Sustainable heating from the sea

Author: Keith Jones, National Trust

Location: Anglesey, Wales

Plas Newydd, an 18th century mansion on the Anglesey coast, Wales, is the first National Trust property to install a marine source heat pump, providing a long-term, low-maintenance, sustainable heating approach for the property.

Until 2013, Plas Newydd was using 128,000 litres of oil each year to heat the mansion and it was considered the largest oil consuming property in the National Trust. The property – former home of the Marquis of Anglesey, on the edge of the Menai Strait – used an oil boiler which presented the Trust with issues relating to high operating costs (£76,000 annually), danger of leakage from the 15,000L of oil stored, and decreasing efficiency of the old boiler (43 years old).

In 2010, as part of the National Trust energy strategy, the Trust committed to using 20% less energy, halve fossil fuel use and generate 50% of the energy needs from renewable resources by 2020. In 2011, 50kW solar photovoltaic panels were installed in a nearby field at Plas Newydd. The PV panels produce 45,000kWh per year, which goes towards meeting the electricity demand within the mansion.

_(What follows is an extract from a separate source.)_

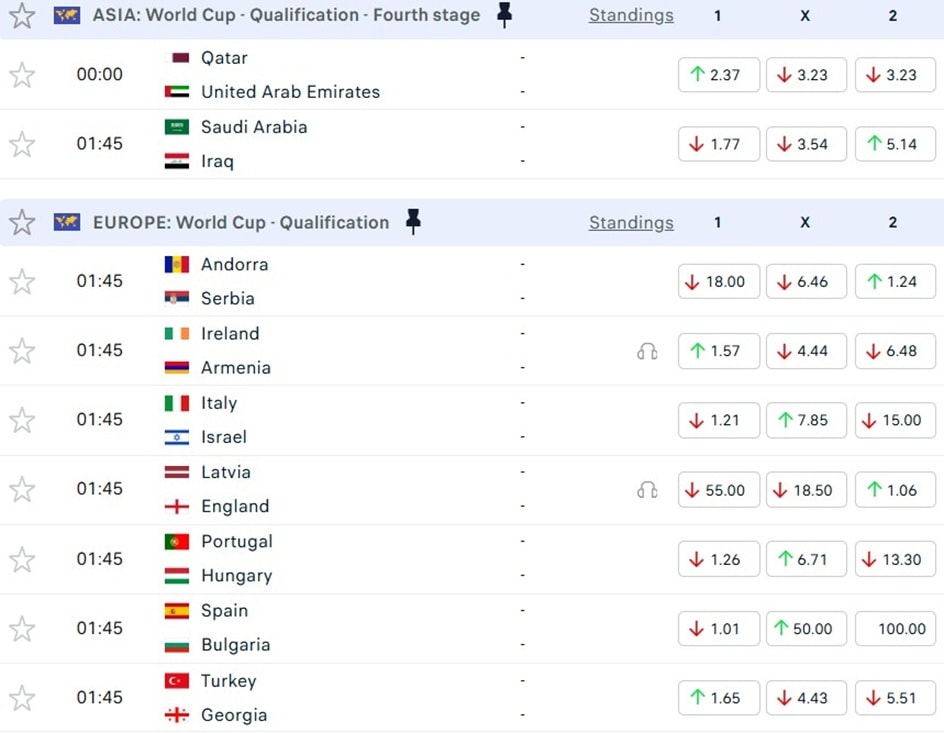Favorite the ASIA World Cup league star

[x=22, y=16]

The 300kW marine source heat pump system was installed as part of the 2013 Renewable Energy Investment program, and it was delivered in 16 weeks, from the point of starting on site.

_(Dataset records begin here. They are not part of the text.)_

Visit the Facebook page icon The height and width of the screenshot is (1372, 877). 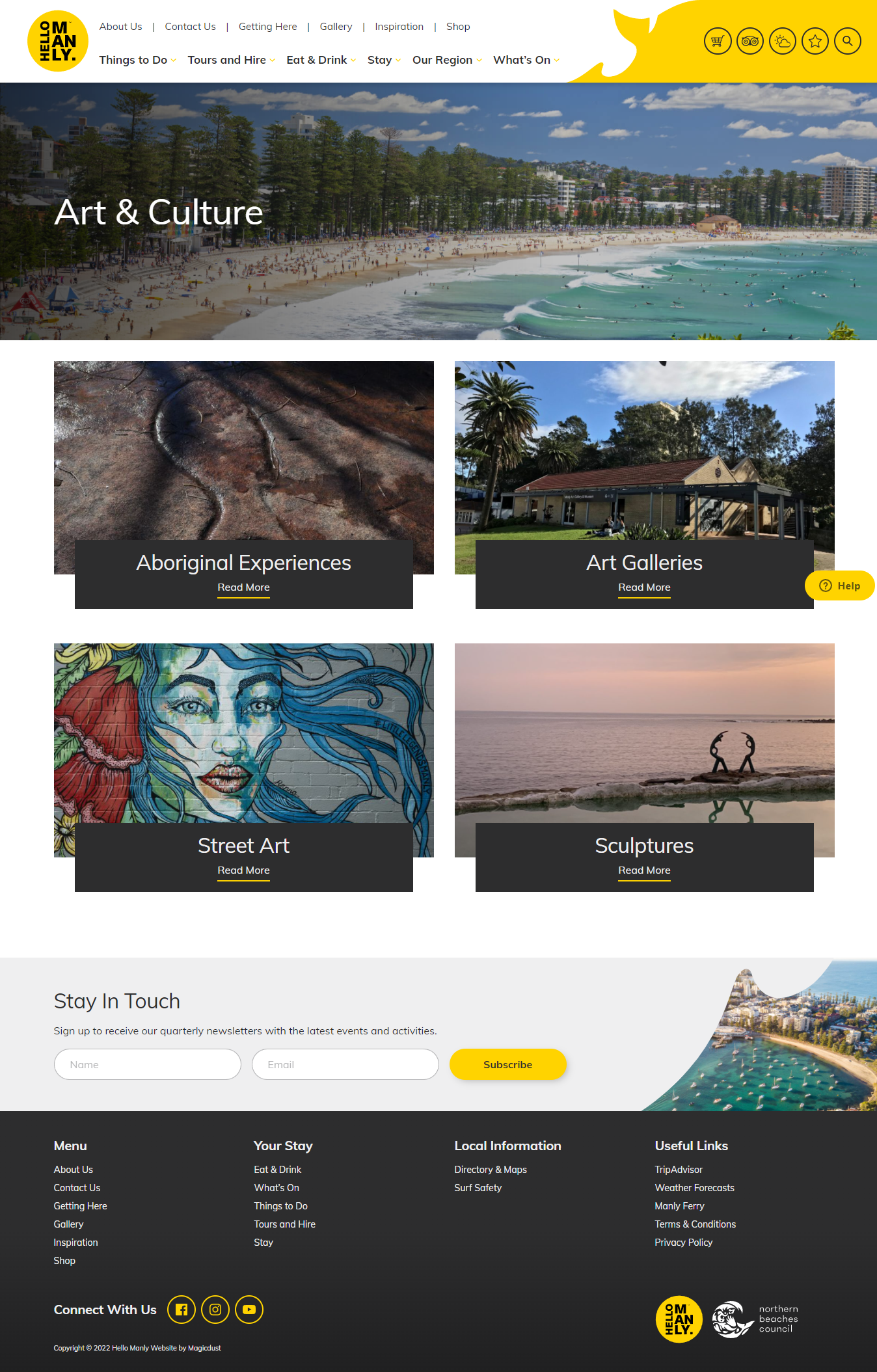[x=182, y=1310]
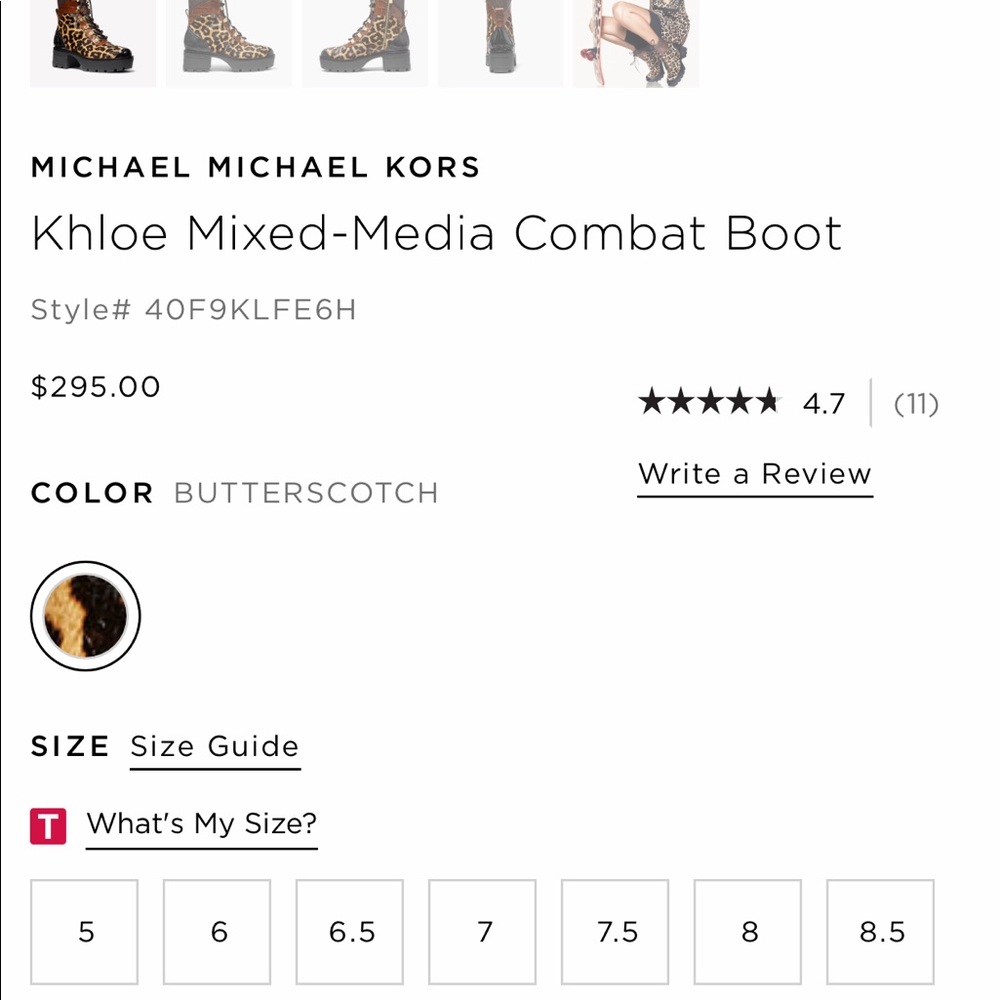Screen dimensions: 1000x1000
Task: Select size 6.5
Action: point(350,932)
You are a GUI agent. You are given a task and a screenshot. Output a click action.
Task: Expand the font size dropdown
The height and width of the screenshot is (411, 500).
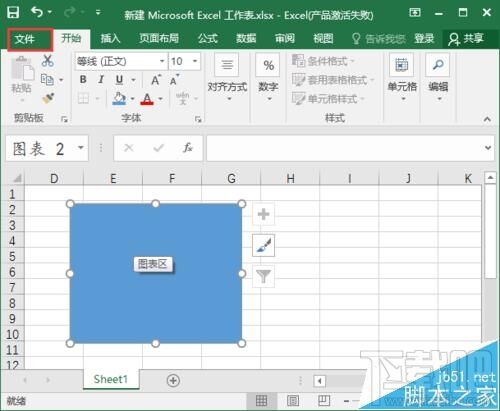[x=195, y=61]
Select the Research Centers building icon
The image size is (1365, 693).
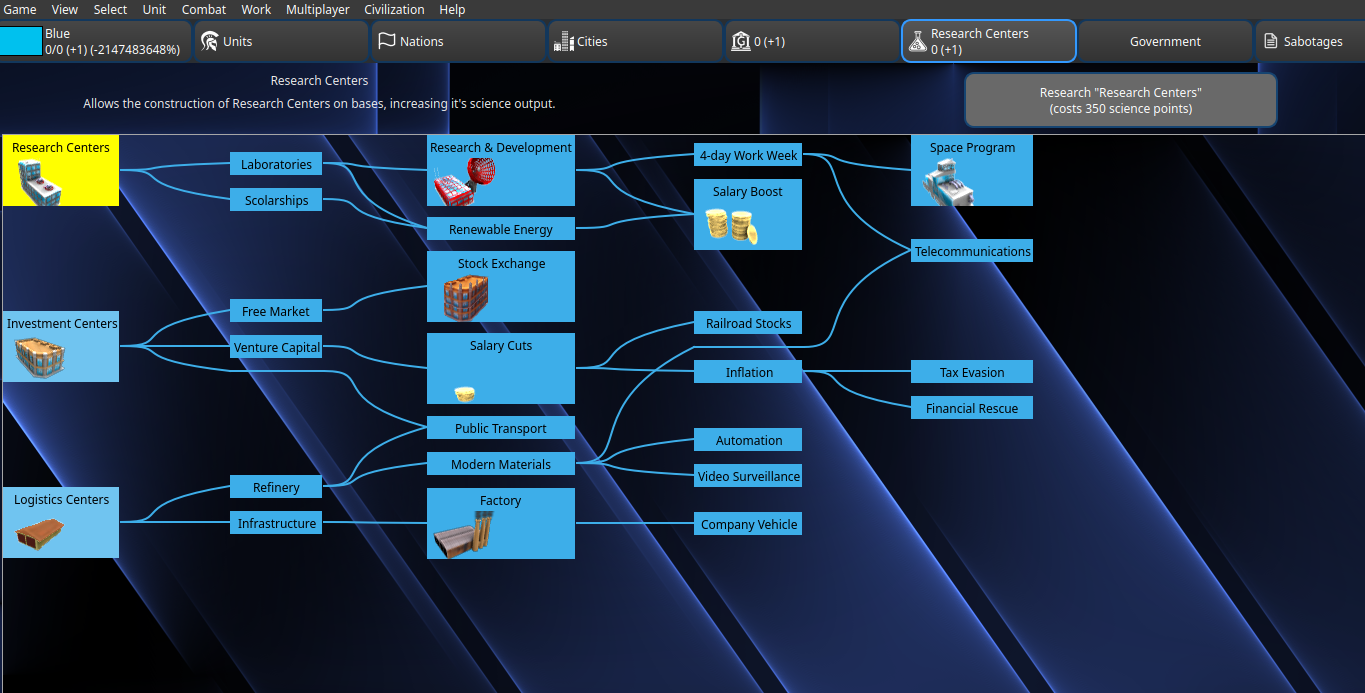point(39,181)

The heat pump replaced the two oil boilers in providing conservation heating for the building, enabling an 80% reduction in carbon emissions. It has also removed the need for storing large high-risk oil tanks (15,000L capacity) directly above the Menai Strait, which is a European special area of conservation and SSSI (Site of Special Scientific Interest). The pump house was also designed to be flood proof to minimise structural damage in the event of a flood.

This new system has saved the National Trust £40,000 per annum in operating costs at the property; money, which will be fed back into conservation. With the addition of the RHI (Renewable Heat Incentive) payment, this should see a payback period of less than 7 years for the £579,000 investment.

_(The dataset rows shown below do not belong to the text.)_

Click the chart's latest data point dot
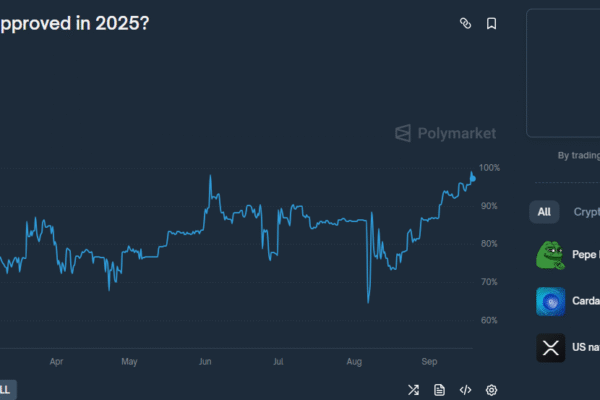This screenshot has width=600, height=400. [x=473, y=177]
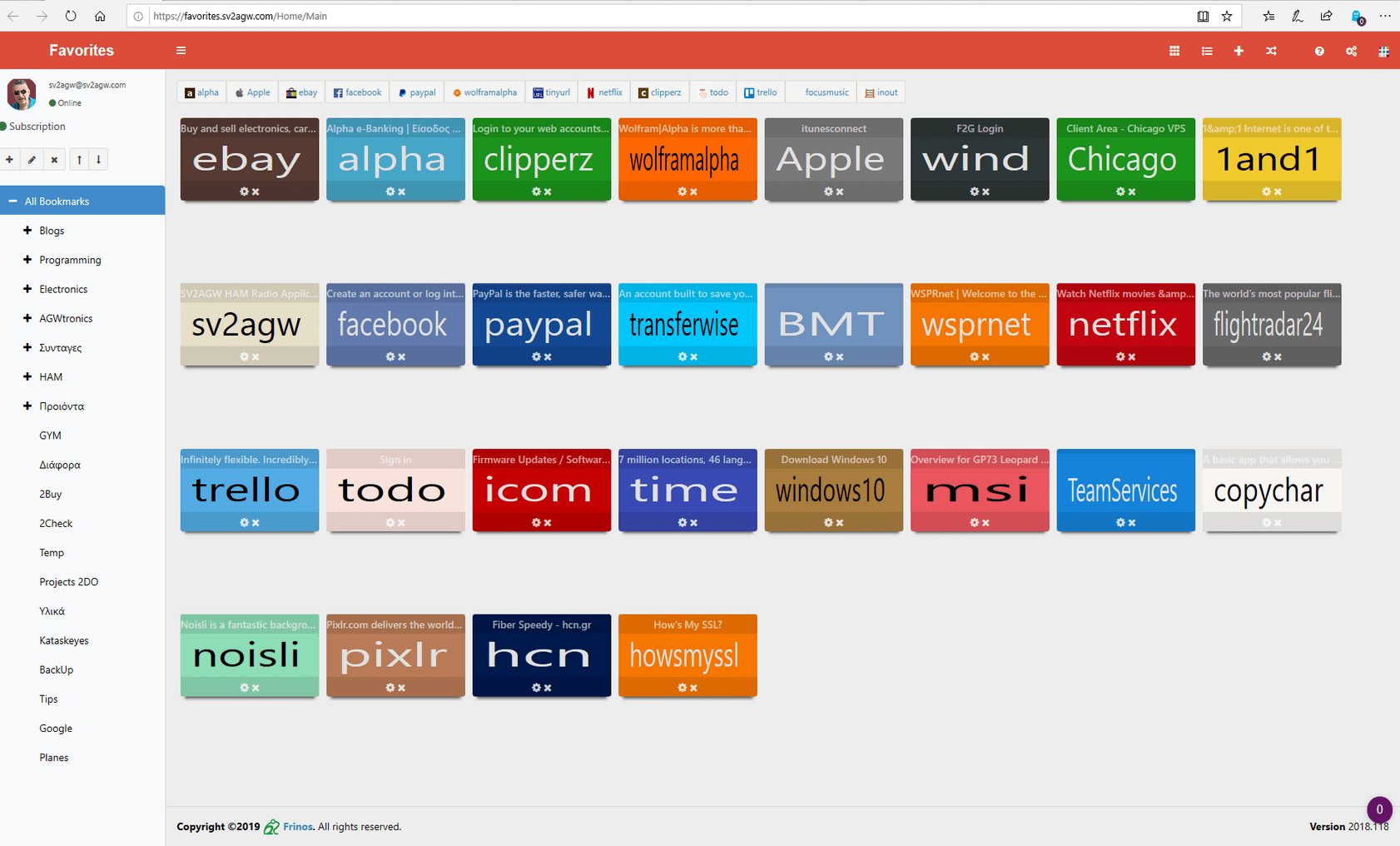Expand the Programming folder
The width and height of the screenshot is (1400, 846).
click(27, 260)
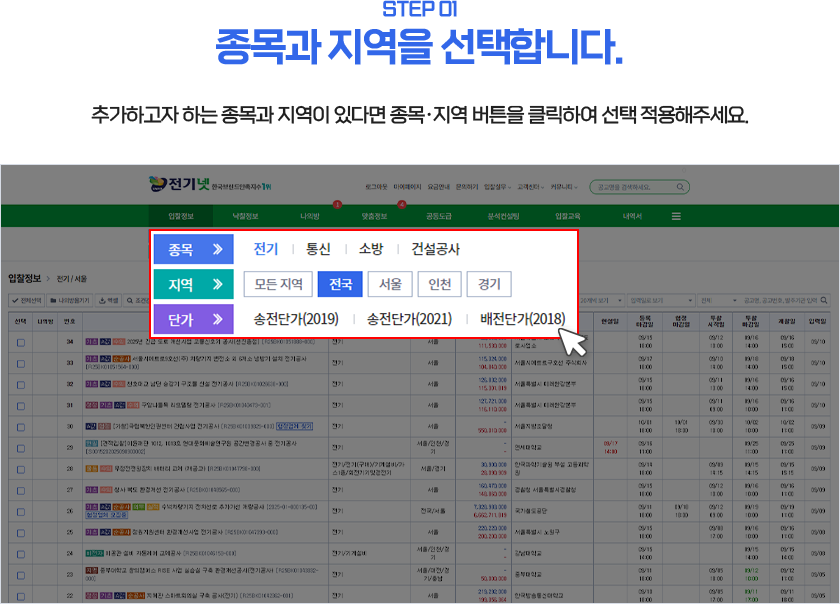
Task: Select 송전단가(2021) unit price link
Action: [409, 319]
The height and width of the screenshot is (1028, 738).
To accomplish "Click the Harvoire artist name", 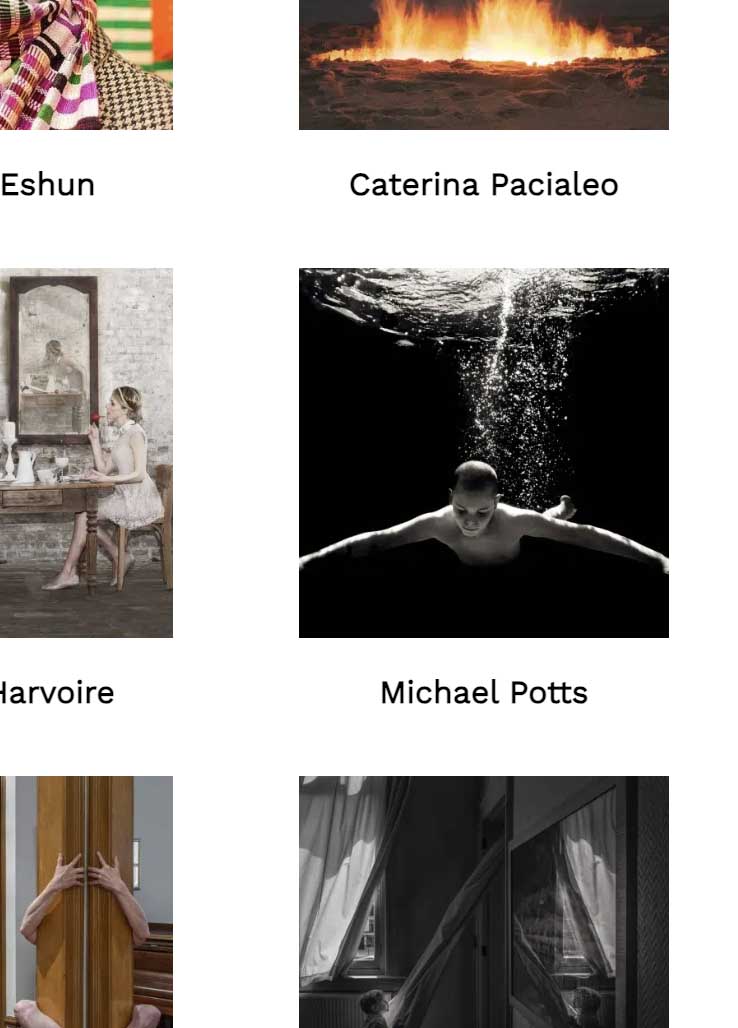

The project has won the Wales Green Energy Award for Outstanding Renewable Energy Project in 2014 and the 2015 Business Green Leaders Award for Outstanding Project of the Year.

Many island and coastal communities, as well as NGOs and organisations, are showing interest in learning, researching and emulating the project. This is in line with the vision for the project: creating a model, which could be replicated to benefit communities around the country.